Supplied data
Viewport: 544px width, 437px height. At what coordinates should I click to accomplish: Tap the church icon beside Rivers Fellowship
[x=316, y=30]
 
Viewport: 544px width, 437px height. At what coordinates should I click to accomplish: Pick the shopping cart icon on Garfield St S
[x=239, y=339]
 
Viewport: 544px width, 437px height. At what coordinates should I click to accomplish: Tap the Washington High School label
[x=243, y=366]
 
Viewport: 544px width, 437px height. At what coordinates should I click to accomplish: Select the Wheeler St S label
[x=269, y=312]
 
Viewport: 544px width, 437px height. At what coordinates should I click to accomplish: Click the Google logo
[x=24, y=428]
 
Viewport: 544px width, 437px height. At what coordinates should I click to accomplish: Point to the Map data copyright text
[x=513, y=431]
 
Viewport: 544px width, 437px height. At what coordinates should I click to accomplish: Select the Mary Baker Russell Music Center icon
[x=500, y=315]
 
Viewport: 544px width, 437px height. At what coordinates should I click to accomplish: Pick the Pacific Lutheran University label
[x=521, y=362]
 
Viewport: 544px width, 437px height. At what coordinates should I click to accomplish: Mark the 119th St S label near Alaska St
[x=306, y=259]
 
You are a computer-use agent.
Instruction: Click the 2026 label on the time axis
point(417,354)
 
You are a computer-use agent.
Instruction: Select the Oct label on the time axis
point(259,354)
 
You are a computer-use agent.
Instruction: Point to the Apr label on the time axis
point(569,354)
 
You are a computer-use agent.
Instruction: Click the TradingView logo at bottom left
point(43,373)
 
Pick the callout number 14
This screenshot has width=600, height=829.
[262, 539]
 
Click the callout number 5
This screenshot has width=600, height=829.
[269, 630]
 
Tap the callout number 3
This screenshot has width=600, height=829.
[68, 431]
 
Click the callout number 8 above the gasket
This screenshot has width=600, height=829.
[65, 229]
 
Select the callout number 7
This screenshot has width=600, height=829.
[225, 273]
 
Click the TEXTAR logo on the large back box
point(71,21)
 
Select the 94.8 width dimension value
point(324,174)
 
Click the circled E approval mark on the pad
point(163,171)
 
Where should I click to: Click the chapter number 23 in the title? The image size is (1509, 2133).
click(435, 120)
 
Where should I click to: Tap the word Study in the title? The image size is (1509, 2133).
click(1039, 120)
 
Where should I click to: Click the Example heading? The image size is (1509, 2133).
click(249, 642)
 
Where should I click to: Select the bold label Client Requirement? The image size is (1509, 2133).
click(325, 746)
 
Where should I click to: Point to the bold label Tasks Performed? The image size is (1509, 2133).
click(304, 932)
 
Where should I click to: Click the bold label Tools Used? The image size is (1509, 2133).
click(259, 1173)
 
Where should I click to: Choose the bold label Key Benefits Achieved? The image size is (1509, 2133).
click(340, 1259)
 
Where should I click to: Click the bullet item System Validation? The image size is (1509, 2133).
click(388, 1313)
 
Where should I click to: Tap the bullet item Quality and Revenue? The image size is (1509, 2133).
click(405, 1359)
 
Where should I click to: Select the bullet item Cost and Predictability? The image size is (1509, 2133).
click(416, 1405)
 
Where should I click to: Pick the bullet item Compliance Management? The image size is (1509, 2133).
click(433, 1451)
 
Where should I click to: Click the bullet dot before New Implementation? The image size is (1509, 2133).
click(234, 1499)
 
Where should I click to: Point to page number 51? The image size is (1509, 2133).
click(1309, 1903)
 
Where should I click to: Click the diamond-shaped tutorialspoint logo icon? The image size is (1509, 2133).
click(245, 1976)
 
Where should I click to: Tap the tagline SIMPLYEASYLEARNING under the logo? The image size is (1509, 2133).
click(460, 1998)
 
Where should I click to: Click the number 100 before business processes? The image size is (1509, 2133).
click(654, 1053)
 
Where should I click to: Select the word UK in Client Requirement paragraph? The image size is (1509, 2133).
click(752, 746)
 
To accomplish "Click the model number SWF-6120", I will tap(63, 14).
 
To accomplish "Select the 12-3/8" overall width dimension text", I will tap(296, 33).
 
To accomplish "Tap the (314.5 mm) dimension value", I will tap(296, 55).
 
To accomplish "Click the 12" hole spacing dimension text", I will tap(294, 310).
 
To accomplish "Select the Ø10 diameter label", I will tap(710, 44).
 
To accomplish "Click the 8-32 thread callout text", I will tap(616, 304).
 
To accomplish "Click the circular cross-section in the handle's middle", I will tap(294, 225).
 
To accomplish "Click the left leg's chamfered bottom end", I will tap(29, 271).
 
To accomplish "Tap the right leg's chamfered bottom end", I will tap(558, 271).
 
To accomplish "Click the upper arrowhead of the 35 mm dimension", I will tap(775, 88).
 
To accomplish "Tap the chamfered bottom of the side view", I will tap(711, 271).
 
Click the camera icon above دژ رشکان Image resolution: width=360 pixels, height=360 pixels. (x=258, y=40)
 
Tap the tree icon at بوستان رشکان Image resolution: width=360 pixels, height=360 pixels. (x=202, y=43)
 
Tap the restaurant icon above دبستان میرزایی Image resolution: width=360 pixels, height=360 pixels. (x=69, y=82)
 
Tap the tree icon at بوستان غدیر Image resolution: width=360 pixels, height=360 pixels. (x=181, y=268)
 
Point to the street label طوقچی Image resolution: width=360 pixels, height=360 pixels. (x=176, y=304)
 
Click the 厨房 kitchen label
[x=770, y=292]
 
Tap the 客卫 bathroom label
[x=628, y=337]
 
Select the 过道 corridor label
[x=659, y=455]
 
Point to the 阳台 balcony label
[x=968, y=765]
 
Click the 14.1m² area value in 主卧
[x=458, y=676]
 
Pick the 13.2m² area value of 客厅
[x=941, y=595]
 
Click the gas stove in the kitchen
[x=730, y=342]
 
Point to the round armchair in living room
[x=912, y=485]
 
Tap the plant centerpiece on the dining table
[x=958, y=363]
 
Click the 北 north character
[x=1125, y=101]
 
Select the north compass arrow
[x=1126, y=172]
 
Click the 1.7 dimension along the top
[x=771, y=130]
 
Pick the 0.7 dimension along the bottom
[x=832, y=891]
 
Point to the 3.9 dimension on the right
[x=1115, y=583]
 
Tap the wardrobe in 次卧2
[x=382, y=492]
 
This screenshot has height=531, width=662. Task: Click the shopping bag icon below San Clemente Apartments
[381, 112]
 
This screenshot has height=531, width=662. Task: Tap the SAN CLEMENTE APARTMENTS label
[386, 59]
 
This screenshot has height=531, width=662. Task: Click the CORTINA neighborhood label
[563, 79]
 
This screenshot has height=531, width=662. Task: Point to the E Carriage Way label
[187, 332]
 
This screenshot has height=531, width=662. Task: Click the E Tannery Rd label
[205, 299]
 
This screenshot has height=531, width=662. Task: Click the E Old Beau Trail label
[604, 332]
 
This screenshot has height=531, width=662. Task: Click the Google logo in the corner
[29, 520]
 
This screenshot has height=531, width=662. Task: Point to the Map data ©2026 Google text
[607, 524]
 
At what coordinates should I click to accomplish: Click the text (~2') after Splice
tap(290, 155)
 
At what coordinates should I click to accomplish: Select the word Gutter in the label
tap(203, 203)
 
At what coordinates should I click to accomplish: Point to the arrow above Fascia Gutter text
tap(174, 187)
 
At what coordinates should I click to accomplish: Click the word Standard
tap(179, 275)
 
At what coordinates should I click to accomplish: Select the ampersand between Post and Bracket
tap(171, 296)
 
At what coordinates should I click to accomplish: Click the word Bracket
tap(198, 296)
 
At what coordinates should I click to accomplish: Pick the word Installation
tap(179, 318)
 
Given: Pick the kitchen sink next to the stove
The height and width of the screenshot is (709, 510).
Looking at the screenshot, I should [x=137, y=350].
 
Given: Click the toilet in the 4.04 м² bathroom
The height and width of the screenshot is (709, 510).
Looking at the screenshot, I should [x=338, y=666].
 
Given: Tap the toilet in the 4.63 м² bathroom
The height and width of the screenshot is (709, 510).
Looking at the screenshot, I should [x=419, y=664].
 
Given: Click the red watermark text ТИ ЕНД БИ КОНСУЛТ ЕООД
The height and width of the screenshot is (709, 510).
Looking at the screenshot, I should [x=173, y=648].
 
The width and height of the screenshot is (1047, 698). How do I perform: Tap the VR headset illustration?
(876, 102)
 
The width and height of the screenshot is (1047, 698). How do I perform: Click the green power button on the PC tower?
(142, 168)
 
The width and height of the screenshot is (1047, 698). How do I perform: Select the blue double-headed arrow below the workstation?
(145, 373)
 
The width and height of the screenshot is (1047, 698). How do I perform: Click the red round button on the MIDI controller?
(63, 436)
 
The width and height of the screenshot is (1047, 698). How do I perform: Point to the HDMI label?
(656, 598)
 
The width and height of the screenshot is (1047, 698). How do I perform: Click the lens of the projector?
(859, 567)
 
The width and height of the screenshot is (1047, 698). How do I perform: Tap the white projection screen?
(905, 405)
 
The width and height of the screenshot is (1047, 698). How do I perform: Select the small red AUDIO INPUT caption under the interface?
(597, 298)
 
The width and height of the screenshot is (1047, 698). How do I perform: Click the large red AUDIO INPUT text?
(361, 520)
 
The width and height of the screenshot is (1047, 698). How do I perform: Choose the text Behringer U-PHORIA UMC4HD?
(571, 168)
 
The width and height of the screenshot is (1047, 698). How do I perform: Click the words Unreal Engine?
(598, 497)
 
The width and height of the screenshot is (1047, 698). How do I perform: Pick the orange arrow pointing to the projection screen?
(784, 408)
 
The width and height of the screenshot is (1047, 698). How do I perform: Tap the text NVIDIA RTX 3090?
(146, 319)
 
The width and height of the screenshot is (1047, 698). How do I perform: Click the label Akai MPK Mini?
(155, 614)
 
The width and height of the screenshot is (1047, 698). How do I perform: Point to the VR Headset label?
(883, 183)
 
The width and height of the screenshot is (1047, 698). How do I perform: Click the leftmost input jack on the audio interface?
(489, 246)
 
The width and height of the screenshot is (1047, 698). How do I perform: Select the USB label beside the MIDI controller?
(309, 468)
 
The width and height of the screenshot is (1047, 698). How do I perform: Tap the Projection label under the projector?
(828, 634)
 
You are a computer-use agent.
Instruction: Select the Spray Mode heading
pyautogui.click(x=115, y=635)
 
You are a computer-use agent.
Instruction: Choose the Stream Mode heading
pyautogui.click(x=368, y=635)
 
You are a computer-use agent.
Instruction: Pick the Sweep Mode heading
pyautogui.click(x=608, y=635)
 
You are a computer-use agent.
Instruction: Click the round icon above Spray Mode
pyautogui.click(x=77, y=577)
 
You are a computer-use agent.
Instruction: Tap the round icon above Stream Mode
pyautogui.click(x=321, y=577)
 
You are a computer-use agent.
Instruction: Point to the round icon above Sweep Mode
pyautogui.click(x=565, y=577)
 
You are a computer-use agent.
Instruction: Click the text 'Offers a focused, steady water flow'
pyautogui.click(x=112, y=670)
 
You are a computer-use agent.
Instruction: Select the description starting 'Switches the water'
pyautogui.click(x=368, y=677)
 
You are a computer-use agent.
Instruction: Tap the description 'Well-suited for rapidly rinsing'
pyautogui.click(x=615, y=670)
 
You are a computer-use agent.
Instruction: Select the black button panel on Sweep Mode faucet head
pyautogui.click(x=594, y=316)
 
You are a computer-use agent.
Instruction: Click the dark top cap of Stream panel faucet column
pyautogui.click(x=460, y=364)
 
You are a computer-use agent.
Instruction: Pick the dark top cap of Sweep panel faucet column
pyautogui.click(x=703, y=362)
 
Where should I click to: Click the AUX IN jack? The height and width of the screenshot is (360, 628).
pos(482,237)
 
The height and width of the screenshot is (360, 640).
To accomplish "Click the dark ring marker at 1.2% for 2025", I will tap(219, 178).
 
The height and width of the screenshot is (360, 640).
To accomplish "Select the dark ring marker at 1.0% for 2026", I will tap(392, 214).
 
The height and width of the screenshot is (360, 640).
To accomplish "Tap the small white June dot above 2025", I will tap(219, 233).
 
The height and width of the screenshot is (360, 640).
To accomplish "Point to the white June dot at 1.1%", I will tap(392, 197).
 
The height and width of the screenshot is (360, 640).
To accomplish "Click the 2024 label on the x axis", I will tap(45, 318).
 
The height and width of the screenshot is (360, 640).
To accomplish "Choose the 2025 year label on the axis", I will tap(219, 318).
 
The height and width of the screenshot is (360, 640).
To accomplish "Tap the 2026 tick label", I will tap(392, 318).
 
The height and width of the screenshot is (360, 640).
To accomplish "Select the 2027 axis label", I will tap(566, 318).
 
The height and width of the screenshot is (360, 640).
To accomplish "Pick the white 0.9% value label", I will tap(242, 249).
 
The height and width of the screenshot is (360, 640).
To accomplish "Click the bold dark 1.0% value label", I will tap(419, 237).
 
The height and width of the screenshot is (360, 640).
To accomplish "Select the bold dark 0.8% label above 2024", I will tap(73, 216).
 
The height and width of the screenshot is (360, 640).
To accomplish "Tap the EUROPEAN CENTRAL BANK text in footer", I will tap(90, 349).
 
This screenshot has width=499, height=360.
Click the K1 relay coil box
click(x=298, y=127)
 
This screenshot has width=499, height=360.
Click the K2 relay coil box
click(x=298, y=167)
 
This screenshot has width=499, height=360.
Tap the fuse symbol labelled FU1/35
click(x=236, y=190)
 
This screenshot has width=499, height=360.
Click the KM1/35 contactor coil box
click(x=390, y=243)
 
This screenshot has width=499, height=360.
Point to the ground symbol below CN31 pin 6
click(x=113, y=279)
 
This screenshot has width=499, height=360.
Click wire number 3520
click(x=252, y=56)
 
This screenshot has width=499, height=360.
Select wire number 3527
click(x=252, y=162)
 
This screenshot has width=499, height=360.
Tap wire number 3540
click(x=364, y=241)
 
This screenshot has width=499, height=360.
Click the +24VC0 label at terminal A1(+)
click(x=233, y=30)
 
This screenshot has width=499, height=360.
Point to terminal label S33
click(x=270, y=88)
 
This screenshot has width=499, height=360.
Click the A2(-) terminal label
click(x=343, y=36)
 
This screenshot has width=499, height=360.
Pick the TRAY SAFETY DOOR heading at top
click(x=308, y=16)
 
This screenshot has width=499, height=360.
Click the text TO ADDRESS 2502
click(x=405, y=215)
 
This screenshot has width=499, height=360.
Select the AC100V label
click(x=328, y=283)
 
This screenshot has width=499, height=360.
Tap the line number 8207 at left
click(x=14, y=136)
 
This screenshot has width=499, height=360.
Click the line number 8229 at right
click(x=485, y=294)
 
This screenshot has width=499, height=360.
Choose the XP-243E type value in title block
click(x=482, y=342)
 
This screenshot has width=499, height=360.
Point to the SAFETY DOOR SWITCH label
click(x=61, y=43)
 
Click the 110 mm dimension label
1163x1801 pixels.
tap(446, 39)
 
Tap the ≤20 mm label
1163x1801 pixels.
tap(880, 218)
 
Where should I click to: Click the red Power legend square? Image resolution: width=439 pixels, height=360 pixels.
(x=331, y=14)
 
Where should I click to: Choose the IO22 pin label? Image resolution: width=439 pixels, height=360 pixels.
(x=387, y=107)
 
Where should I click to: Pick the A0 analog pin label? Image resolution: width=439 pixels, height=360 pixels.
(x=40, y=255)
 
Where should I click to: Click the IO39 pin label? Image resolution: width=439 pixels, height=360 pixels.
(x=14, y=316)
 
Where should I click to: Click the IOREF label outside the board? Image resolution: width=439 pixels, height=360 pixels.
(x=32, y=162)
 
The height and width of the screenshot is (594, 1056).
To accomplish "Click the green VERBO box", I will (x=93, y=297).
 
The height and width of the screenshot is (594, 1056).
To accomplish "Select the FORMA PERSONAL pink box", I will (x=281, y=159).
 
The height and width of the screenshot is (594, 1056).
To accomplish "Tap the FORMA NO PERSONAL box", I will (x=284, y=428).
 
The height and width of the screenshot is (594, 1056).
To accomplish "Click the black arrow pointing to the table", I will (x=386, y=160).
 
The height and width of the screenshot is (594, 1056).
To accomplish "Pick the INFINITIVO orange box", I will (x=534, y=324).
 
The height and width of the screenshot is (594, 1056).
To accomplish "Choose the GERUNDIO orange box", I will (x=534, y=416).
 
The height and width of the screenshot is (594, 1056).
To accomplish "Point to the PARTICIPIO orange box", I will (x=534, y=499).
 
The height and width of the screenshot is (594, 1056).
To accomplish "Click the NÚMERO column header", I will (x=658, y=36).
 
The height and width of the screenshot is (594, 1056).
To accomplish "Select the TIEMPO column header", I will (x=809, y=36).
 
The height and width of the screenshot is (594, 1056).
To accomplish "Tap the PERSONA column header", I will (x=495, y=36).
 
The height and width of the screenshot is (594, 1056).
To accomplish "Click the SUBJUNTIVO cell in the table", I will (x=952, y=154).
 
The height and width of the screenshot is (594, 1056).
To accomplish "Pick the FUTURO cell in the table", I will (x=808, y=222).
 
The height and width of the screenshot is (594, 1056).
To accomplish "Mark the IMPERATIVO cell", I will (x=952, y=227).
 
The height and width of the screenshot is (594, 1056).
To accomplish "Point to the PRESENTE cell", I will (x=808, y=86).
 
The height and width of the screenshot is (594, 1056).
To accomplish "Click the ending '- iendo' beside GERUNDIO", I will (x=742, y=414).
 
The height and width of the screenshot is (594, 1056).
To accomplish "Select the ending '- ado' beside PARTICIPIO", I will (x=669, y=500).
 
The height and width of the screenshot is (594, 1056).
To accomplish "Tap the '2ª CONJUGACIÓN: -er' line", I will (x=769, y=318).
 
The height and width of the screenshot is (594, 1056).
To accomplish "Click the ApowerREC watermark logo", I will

Challenge
Copy out the rows from the line containing "Select the 过道 corridor label" through the line containing "[x=771, y=130]", keeping every line unchanged.

Exercise result
Select the 过道 corridor label
[x=659, y=455]
 
Point to the 阳台 balcony label
[x=968, y=765]
 
Click the 14.1m² area value in 主卧
[x=458, y=676]
 
Pick the 13.2m² area value of 客厅
[x=941, y=595]
 
Click the gas stove in the kitchen
[x=730, y=342]
 
Point to the round armchair in living room
[x=912, y=485]
 
Tap the plant centerpiece on the dining table
[x=958, y=363]
 
Click the 北 north character
[x=1125, y=101]
 
Select the north compass arrow
[x=1126, y=172]
 
Click the 1.7 dimension along the top
[x=771, y=130]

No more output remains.